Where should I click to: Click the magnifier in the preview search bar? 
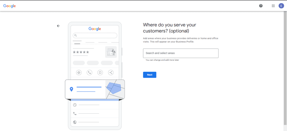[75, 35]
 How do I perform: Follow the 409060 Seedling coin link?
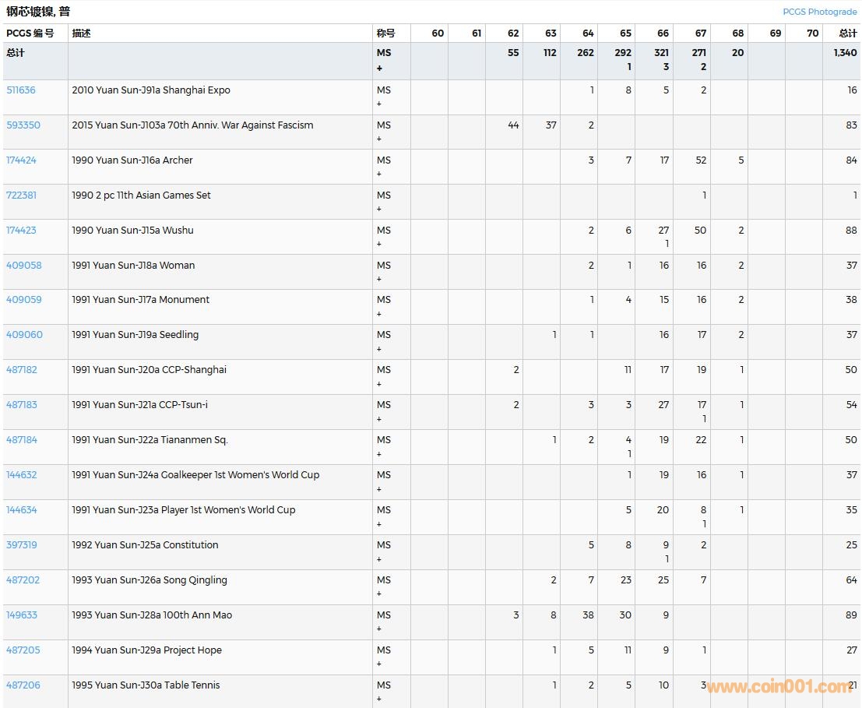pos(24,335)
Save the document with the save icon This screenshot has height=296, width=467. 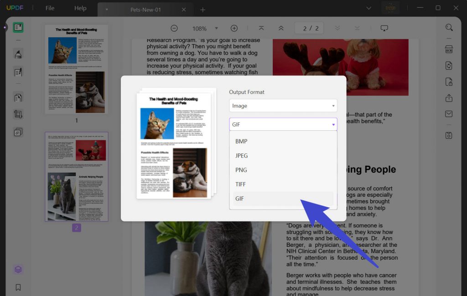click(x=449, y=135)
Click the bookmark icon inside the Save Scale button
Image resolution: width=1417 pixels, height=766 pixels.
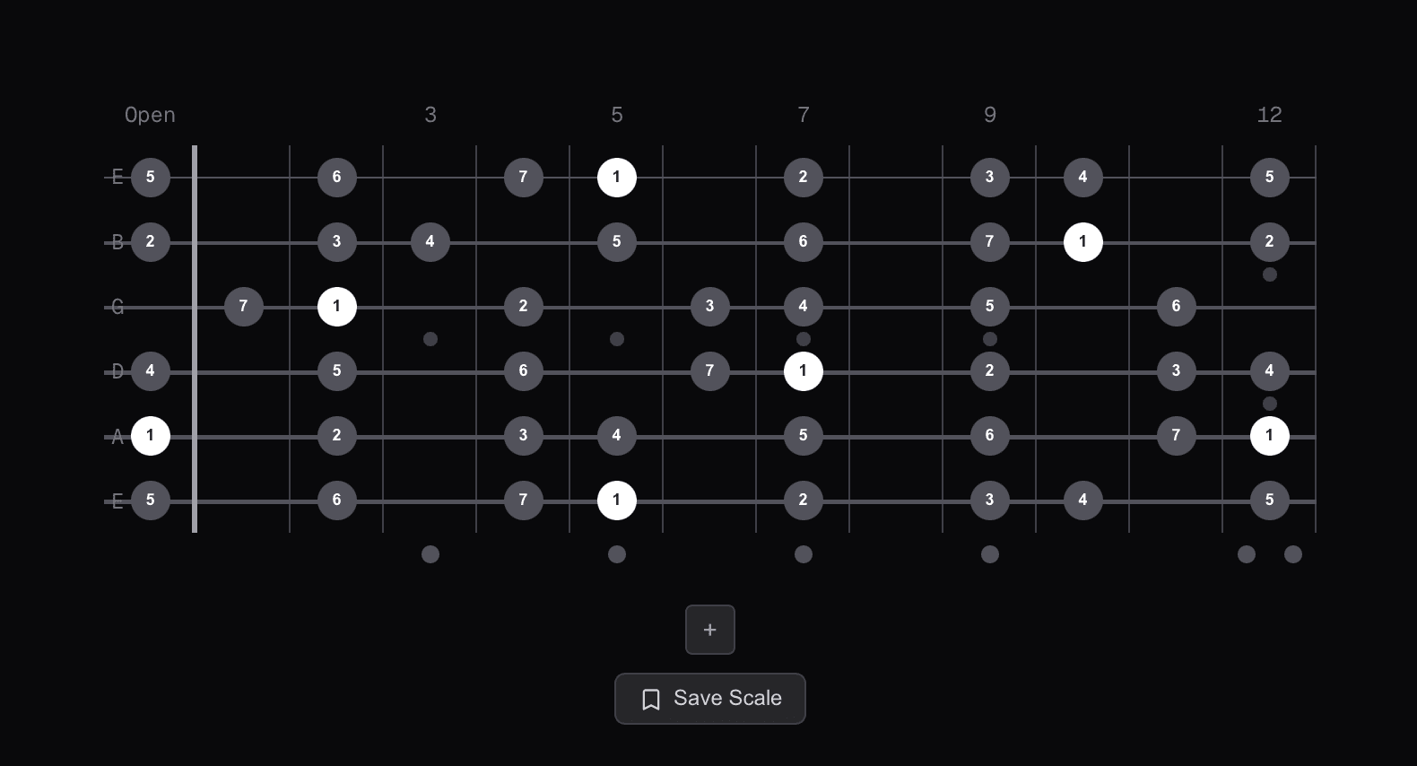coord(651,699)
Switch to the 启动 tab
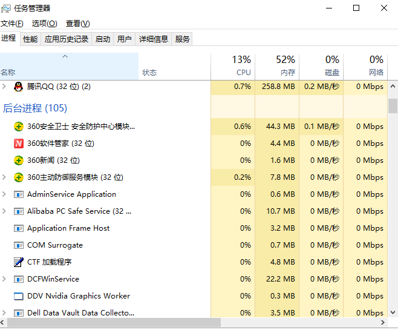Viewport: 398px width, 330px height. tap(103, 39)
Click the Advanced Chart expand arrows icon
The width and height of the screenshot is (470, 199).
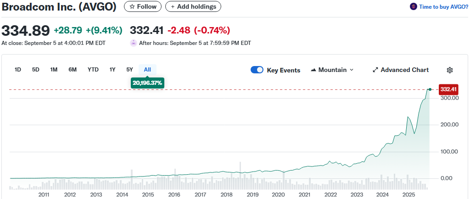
•••••
## Try it
In the copy, include exactly the lines from the one with "Image resolution: width=1417" through the final line of the entries above, both ends counted, and no pictures.

## Answer for the task
Image resolution: width=1417 pixels, height=766 pixels.
coord(651,699)
Switch to the 启动 tab
Viewport: 398px width, 330px height. tap(103, 39)
Click the Advanced Chart expand arrows icon
The width and height of the screenshot is (470, 199).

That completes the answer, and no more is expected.